= Book token =

Type of gift voucher

A book token is a traditional form of gift voucher similar to modern gift cards redeemable in hundreds of participating bookshops as an alternative to cash.

== History ==
The term "book token" was first coined in the 1920s by Harold Raymond, an English publisher who noticed that for Christmas his friends had received a collective total of only three books out of 119 total gifts. He felt that some sort of coupon could be used to take the risk out of giving books as gifts. Book tokens were first officially distributed in November of 1932, just in time for the holidays.

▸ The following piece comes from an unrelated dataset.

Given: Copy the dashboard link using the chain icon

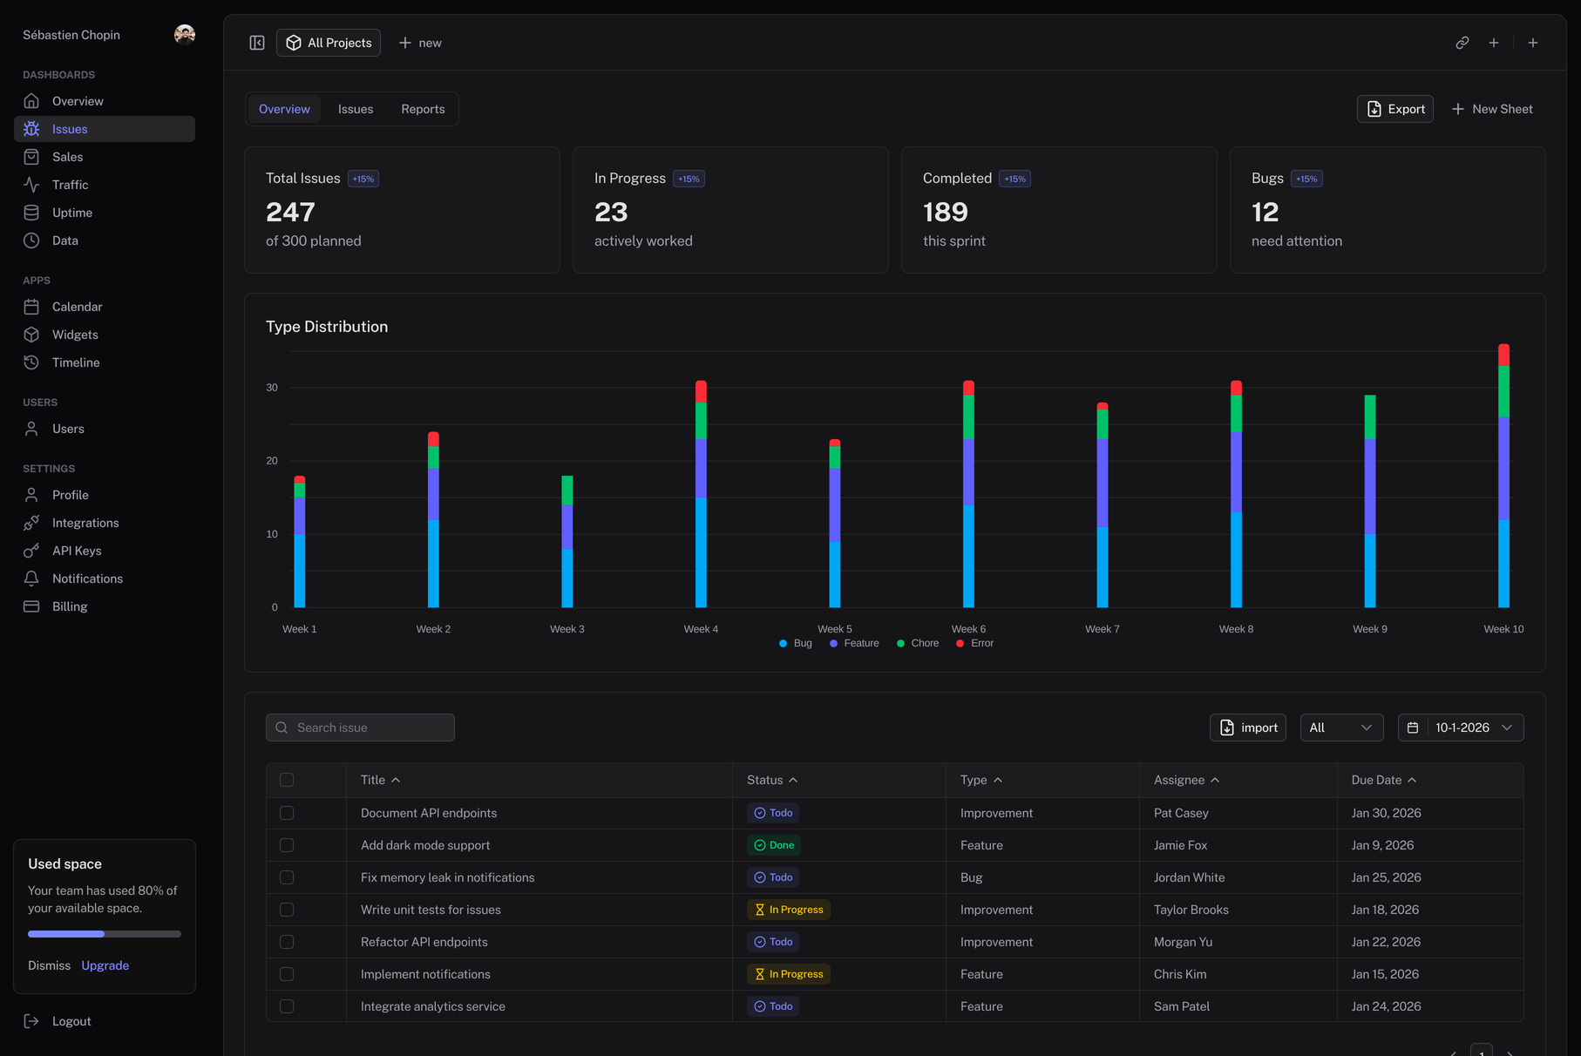Looking at the screenshot, I should click(1462, 42).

In the 1990s, "lick and stick" stamps were replaced with tokens in voucher form, to resemble British currency.

== Current versions ==
=== UK ===

Book Tokens Ltd (part of the Booksellers Association Group of Companies) was established as the sole issuer of book tokens in the UK. They have now grown into one of the largest multi-retail gift cards in the UK and Ireland and were renamed "National Book Tokens" in 2000, the year the tokens were also sold online for the first time by firstbookshop.com. The seller of electronic book tokens promises the gift card will be able to be used at any time at all reputable book sellers with the exception of airports and some train stations. The cards do expire every two years but can be replaced for free. Gift givers can choose from different designs and receive promotions such as free books by Penguin when spending more than a certain amount.

=== Other countries ===

National book voucher schemes are also run in the United States, Australia, New Zealand, the Netherlands, Norway, Switzerland, and Japan.